What you need to do: Write out the stretch of the records from their first line through the line containing "point(285,70)", both ends included, and leave the pictures out of your answer.

Supplied data:
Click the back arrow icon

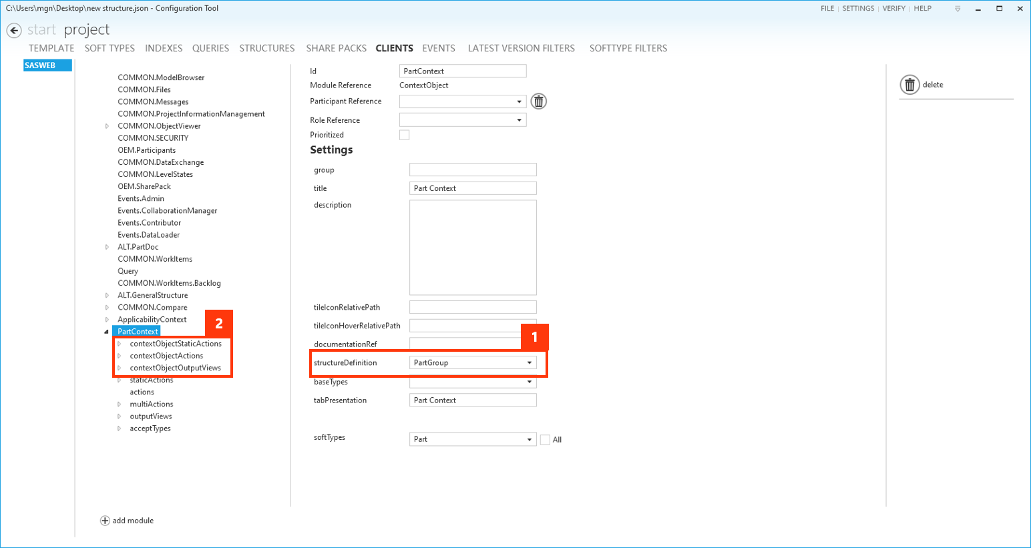click(14, 30)
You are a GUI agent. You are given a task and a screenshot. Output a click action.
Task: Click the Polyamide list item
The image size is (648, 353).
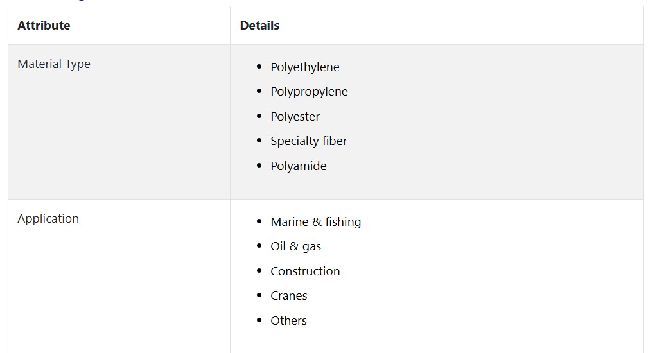[x=299, y=166]
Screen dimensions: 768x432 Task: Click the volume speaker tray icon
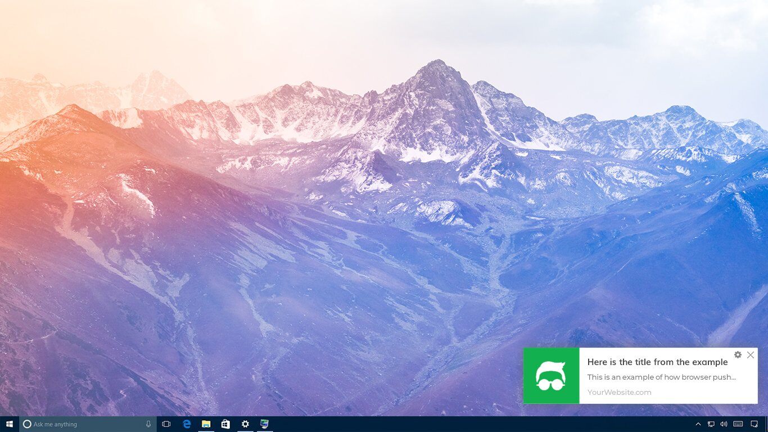click(724, 424)
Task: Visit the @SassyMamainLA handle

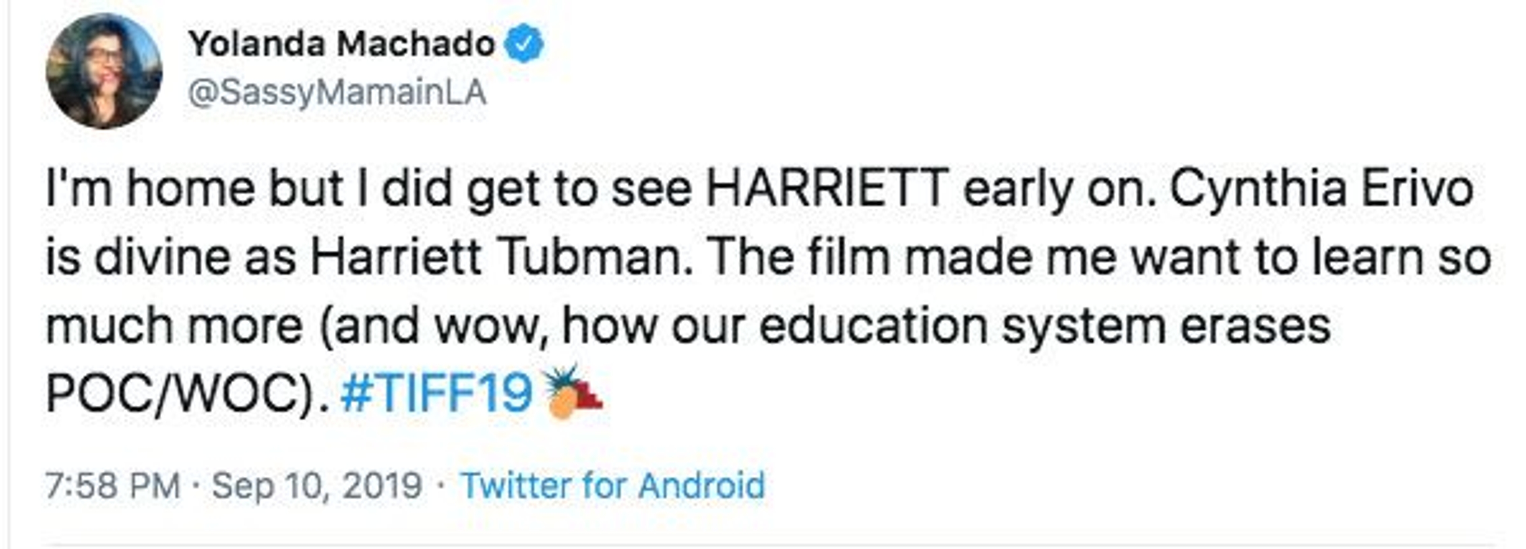Action: [x=336, y=94]
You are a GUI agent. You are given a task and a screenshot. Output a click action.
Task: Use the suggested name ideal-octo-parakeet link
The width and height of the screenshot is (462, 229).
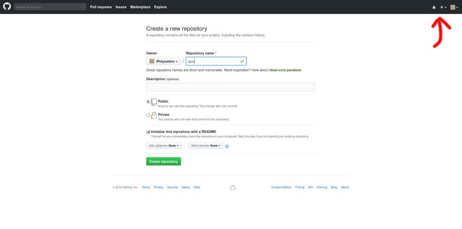point(285,70)
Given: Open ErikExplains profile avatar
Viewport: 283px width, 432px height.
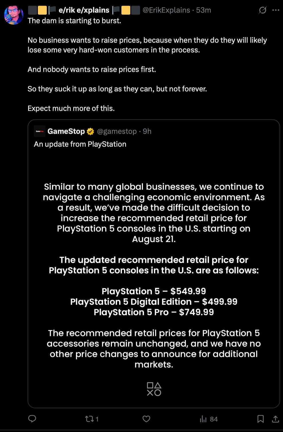Looking at the screenshot, I should click(x=14, y=15).
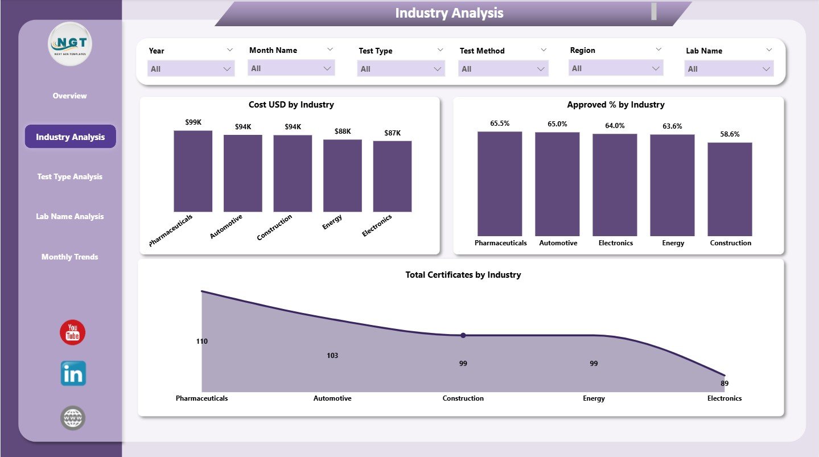Viewport: 819px width, 457px height.
Task: Open the YouTube channel icon
Action: (x=72, y=332)
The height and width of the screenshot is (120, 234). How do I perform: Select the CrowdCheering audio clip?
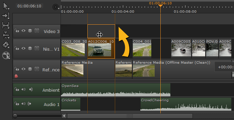[186, 104]
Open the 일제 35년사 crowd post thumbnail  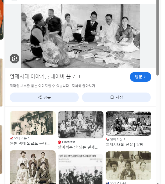tap(81, 169)
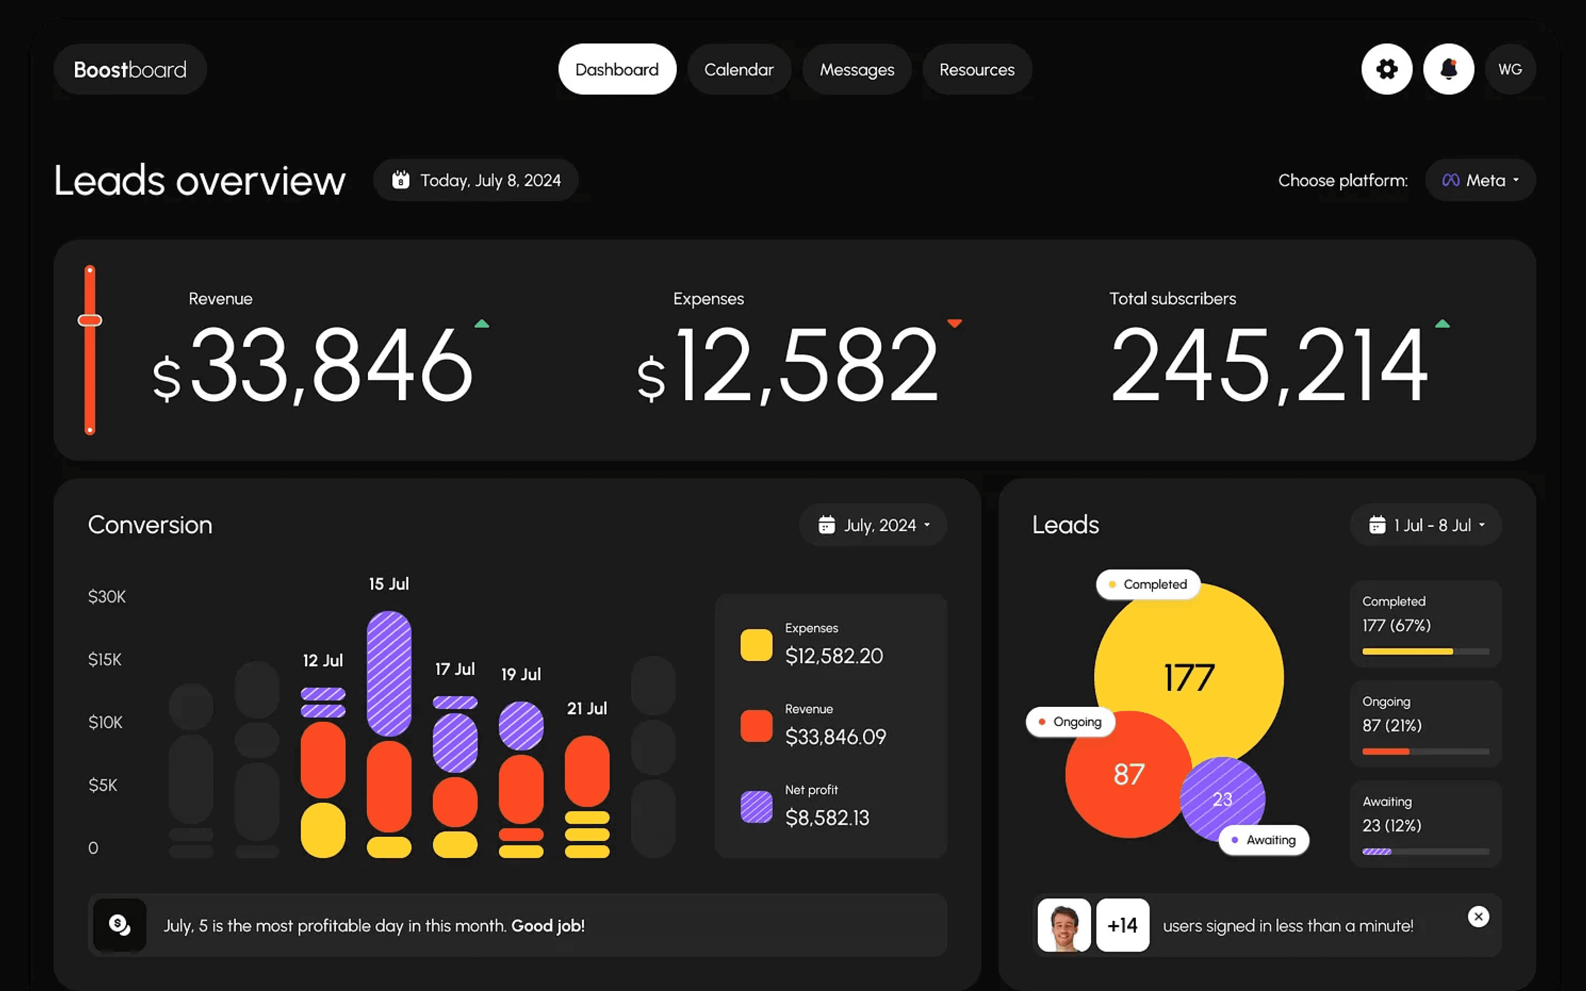Click the +14 users badge

[x=1122, y=925]
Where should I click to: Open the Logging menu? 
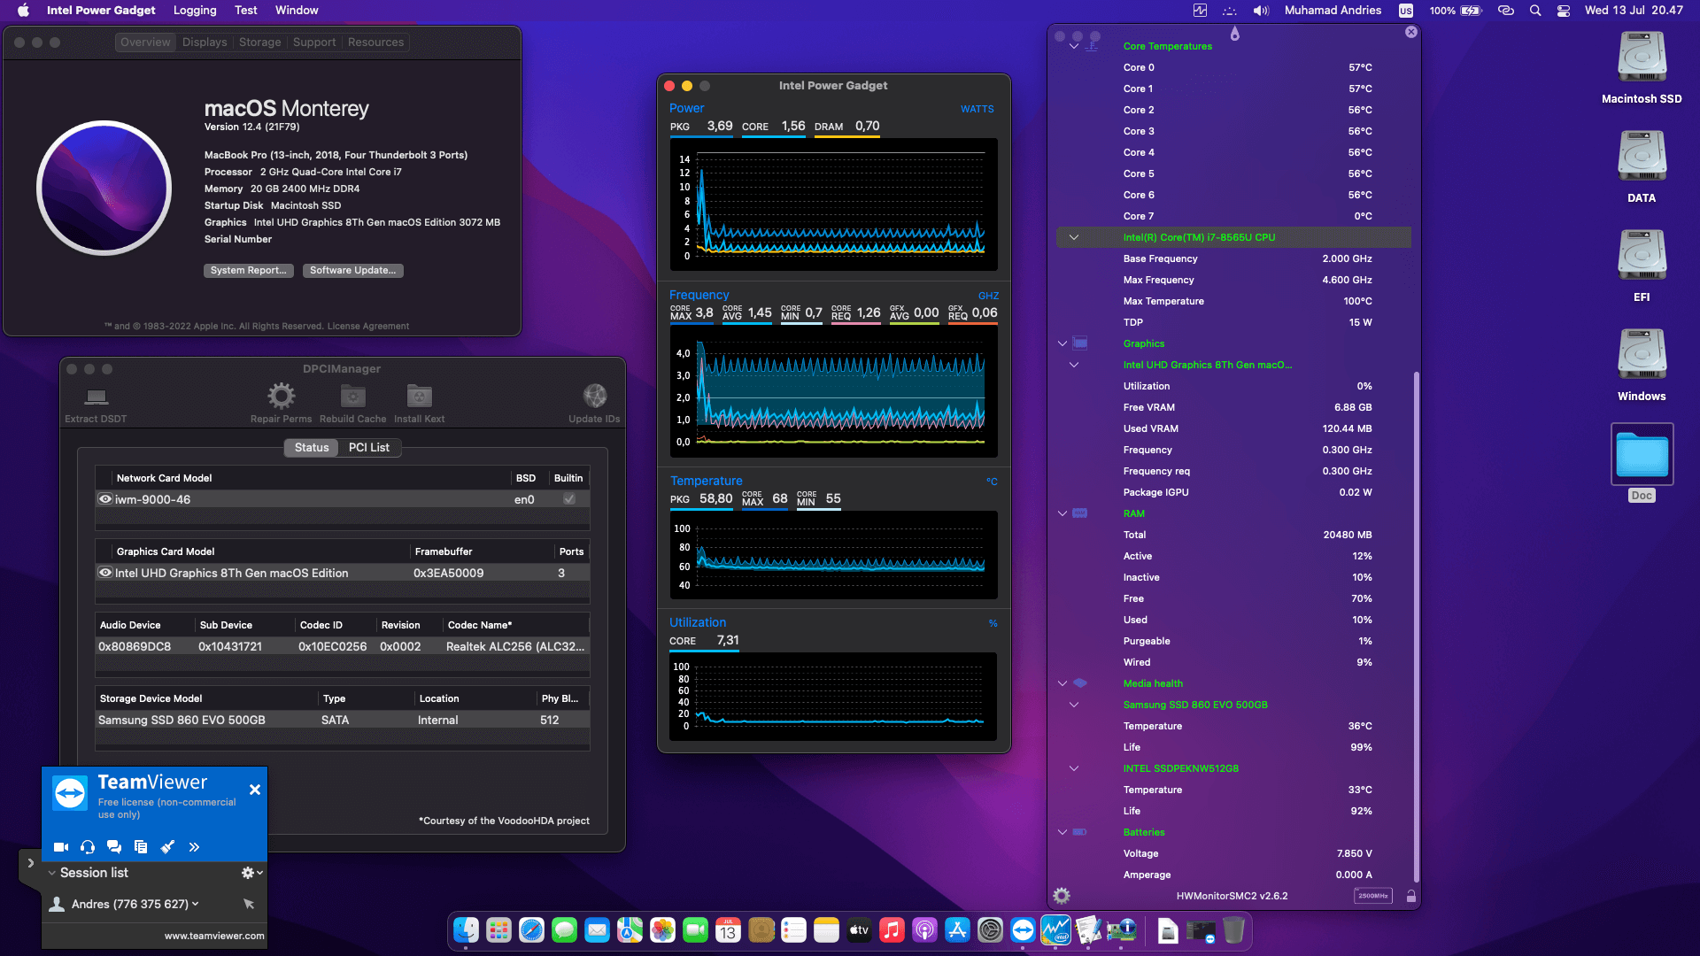[x=194, y=10]
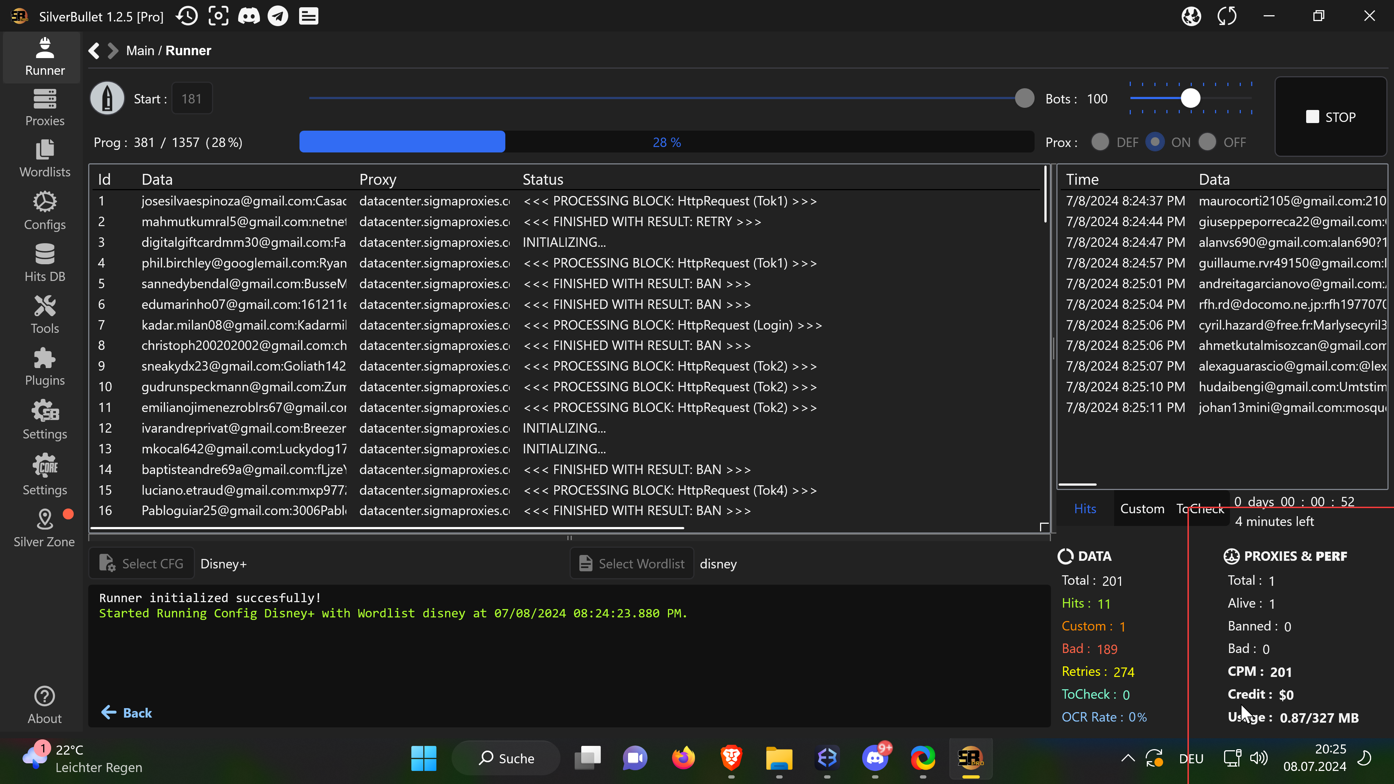Open the Plugins puzzle icon
This screenshot has width=1394, height=784.
tap(44, 367)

Solution to this exercise:
Click the back arrow icon

click(14, 30)
You are a GUI agent. You are given a task and a screenshot. Output a click action.
Task: Click the Polyamide list item
The image size is (648, 353).
[x=299, y=166]
Screen dimensions: 768x432 Task: Click the volume speaker tray icon
click(724, 424)
Task: Visit the @SassyMamainLA handle

Action: [x=336, y=94]
You are a GUI agent. You are given a task and a screenshot. Output a click action.
Task: Use the suggested name ideal-octo-parakeet link
The width and height of the screenshot is (462, 229).
point(285,70)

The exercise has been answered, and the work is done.